Task requirements:
Only an exact, complete copy of the listing will serve as the answer.

-- -- --

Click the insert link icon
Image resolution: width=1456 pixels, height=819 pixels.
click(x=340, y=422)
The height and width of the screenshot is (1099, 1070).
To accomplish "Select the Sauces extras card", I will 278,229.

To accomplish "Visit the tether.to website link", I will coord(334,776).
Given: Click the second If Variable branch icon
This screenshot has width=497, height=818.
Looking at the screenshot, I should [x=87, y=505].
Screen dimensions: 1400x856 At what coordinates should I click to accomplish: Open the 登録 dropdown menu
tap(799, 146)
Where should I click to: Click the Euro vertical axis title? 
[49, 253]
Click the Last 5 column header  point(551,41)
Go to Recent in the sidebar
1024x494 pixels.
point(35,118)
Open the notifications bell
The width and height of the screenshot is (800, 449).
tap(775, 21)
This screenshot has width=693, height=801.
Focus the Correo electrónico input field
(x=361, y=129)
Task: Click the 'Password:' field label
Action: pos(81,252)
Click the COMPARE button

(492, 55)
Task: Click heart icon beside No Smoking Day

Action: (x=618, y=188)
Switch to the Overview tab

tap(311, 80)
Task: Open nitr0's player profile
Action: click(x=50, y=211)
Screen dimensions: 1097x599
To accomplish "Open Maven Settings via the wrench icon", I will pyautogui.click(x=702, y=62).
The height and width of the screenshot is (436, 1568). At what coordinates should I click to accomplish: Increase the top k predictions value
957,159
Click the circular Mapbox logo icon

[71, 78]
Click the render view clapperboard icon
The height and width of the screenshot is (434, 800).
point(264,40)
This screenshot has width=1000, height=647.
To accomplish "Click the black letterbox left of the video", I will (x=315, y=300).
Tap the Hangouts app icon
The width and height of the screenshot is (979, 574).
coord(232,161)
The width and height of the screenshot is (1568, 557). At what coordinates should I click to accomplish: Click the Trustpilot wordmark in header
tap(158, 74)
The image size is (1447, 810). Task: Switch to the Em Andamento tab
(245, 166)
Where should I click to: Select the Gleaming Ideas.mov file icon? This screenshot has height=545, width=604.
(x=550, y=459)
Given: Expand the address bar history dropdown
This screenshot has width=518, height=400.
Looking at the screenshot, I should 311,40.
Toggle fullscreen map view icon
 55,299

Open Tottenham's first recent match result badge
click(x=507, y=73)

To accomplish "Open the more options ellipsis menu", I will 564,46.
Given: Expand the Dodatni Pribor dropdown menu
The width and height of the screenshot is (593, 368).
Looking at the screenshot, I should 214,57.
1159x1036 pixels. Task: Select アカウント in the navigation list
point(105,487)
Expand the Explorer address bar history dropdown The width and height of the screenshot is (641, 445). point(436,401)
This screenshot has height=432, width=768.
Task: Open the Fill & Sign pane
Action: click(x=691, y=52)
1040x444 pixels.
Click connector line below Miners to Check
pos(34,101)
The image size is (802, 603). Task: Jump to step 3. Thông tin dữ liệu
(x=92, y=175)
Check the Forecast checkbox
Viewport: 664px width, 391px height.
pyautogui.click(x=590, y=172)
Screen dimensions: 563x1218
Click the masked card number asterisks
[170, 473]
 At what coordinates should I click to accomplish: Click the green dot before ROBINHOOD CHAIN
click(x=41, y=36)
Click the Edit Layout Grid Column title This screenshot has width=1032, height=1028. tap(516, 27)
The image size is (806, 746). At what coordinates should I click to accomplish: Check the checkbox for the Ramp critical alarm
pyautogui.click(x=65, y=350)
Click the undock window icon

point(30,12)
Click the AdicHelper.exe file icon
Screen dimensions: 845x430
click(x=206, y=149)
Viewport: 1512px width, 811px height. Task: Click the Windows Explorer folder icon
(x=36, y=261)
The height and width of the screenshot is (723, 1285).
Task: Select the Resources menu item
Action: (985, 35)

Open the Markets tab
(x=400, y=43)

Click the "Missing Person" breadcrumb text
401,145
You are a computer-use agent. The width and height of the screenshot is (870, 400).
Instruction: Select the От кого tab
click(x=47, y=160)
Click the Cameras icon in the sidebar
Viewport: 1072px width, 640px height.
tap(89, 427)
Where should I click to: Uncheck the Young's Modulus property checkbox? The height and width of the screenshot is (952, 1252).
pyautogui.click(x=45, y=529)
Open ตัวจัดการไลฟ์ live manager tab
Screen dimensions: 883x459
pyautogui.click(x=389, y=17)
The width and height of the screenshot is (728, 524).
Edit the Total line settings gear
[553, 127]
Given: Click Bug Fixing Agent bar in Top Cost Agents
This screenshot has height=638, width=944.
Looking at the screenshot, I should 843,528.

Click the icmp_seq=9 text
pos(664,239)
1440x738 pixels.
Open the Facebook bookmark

-- -- --

Solution for this exercise:
Click the insert link icon
Image resolution: width=1456 pixels, height=819 pixels.
click(x=340, y=422)
The height and width of the screenshot is (1099, 1070).
To accomplish "Select the Sauces extras card", I will 278,229.

To accomplish "Visit the tether.to website link", I will coord(334,776).
Given: Click the second If Variable branch icon
This screenshot has width=497, height=818.
Looking at the screenshot, I should [x=87, y=505].
Screen dimensions: 1400x856 At what coordinates should I click to accomplish: Open the 登録 dropdown menu
tap(799, 146)
Where should I click to: Click the Euro vertical axis title? 
[49, 253]
Click the Last 5 column header  point(551,41)
Go to Recent in the sidebar
1024x494 pixels.
point(35,118)
Open the notifications bell
The width and height of the screenshot is (800, 449).
tap(775, 21)
This screenshot has width=693, height=801.
Focus the Correo electrónico input field
(x=361, y=129)
Task: Click the 'Password:' field label
Action: pos(81,252)
Click the COMPARE button

(492, 55)
Task: Click heart icon beside No Smoking Day

Action: (x=618, y=188)
Switch to the Overview tab

tap(311, 80)
Task: Open nitr0's player profile
Action: click(x=50, y=211)
Screen dimensions: 1097x599
To accomplish "Open Maven Settings via the wrench icon", I will pyautogui.click(x=702, y=62).
The height and width of the screenshot is (436, 1568). At what coordinates should I click to accomplish: Increase the top k predictions value
957,159
Click the circular Mapbox logo icon

[71, 78]
Click the render view clapperboard icon
The height and width of the screenshot is (434, 800).
point(264,40)
This screenshot has width=1000, height=647.
To accomplish "Click the black letterbox left of the video", I will (x=315, y=300).
Tap the Hangouts app icon
The width and height of the screenshot is (979, 574).
coord(232,161)
The width and height of the screenshot is (1568, 557). At what coordinates should I click to accomplish: Click the Trustpilot wordmark in header
tap(158, 74)
The image size is (1447, 810). Task: Switch to the Em Andamento tab
(245, 166)
Where should I click to: Select the Gleaming Ideas.mov file icon? This screenshot has height=545, width=604.
(x=550, y=459)
Given: Expand the address bar history dropdown
This screenshot has width=518, height=400.
Looking at the screenshot, I should 311,40.
Toggle fullscreen map view icon
 55,299

Open Tottenham's first recent match result badge
click(x=507, y=73)

To accomplish "Open the more options ellipsis menu", I will 564,46.
Given: Expand the Dodatni Pribor dropdown menu
The width and height of the screenshot is (593, 368).
Looking at the screenshot, I should 214,57.
1159x1036 pixels. Task: Select アカウント in the navigation list
point(105,487)
Expand the Explorer address bar history dropdown The width and height of the screenshot is (641, 445). point(436,401)
This screenshot has height=432, width=768.
Task: Open the Fill & Sign pane
Action: click(x=691, y=52)
1040x444 pixels.
Click connector line below Miners to Check
pos(34,101)
The image size is (802, 603). Task: Jump to step 3. Thông tin dữ liệu
(x=92, y=175)
Check the Forecast checkbox
Viewport: 664px width, 391px height.
pyautogui.click(x=590, y=172)
Screen dimensions: 563x1218
Click the masked card number asterisks
[170, 473]
 At what coordinates should I click to accomplish: Click the green dot before ROBINHOOD CHAIN
click(x=41, y=36)
Click the Edit Layout Grid Column title This screenshot has width=1032, height=1028. tap(516, 27)
The image size is (806, 746). At what coordinates should I click to accomplish: Check the checkbox for the Ramp critical alarm
pyautogui.click(x=65, y=350)
Click the undock window icon

point(30,12)
Click the AdicHelper.exe file icon
Screen dimensions: 845x430
click(x=206, y=149)
Viewport: 1512px width, 811px height. Task: Click the Windows Explorer folder icon
(x=36, y=261)
The height and width of the screenshot is (723, 1285).
Task: Select the Resources menu item
Action: (985, 35)

Open the Markets tab
(x=400, y=43)

Click the "Missing Person" breadcrumb text
401,145
You are a computer-use agent. The width and height of the screenshot is (870, 400).
Instruction: Select the От кого tab
click(x=47, y=160)
Click the Cameras icon in the sidebar
Viewport: 1072px width, 640px height.
tap(89, 427)
Where should I click to: Uncheck the Young's Modulus property checkbox? The height and width of the screenshot is (952, 1252).
pyautogui.click(x=45, y=529)
Open ตัวจัดการไลฟ์ live manager tab
Screen dimensions: 883x459
pyautogui.click(x=389, y=17)
The width and height of the screenshot is (728, 524).
Edit the Total line settings gear
[553, 127]
Given: Click Bug Fixing Agent bar in Top Cost Agents
This screenshot has height=638, width=944.
Looking at the screenshot, I should 843,528.

Click the icmp_seq=9 text
pos(664,239)
1440x738 pixels.
Open the Facebook bookmark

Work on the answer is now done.